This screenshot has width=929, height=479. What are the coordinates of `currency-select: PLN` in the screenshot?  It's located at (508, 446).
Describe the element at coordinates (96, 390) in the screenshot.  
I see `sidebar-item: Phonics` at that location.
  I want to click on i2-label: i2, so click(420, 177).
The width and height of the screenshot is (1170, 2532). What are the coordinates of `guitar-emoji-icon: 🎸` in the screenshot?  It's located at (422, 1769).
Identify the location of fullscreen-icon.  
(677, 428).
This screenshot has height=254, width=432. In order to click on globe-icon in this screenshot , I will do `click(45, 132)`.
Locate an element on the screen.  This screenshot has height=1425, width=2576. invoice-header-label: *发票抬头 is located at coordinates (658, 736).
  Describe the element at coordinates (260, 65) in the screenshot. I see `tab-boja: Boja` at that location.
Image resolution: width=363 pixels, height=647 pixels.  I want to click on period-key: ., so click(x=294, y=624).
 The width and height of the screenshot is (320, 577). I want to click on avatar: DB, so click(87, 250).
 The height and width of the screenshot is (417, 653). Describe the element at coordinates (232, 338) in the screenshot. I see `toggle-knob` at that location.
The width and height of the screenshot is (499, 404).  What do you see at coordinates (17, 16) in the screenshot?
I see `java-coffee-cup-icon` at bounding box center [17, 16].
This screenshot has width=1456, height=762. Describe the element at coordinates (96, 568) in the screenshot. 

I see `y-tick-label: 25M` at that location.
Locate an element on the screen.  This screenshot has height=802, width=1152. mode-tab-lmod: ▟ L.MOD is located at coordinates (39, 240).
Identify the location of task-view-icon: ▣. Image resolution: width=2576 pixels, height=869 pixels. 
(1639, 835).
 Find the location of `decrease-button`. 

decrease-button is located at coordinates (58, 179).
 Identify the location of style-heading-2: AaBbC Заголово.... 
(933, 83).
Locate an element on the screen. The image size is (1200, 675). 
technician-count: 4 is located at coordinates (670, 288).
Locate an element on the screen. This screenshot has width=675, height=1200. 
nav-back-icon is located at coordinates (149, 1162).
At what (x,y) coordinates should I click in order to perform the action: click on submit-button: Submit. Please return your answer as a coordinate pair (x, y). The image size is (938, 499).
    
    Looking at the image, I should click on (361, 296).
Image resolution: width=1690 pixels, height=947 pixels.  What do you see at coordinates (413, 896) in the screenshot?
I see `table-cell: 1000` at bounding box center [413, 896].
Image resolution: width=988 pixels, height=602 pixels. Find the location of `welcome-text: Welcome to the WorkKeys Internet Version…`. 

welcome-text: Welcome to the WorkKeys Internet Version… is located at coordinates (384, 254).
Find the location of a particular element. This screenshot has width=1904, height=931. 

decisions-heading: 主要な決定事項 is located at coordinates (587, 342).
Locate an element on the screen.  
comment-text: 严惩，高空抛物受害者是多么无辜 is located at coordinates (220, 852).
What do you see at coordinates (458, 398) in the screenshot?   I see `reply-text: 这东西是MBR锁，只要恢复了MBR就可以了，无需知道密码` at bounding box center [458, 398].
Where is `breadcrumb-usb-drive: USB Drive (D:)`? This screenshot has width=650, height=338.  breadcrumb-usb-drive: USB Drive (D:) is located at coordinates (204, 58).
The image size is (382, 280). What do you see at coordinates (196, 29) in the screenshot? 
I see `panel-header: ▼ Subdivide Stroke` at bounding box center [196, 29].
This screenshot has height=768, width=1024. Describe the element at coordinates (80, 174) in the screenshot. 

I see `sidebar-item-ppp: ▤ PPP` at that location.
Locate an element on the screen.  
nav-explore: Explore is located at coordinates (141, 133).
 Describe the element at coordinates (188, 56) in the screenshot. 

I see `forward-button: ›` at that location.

**Problem requirements**
Which lines of the items above contain the string "resolution"? Give back each of those lines in full, treating uppercase and lowercase as different.

**Solved exercise**
Image resolution: width=363 pixels, height=647 pixels.  I want to click on period-key: ., so click(x=294, y=624).
Identify the location of task-view-icon: ▣. Image resolution: width=2576 pixels, height=869 pixels. 
Image resolution: width=1690 pixels, height=947 pixels.  What do you see at coordinates (413, 896) in the screenshot?
Image resolution: width=988 pixels, height=602 pixels. Find the location of `welcome-text: Welcome to the WorkKeys Internet Version…`. 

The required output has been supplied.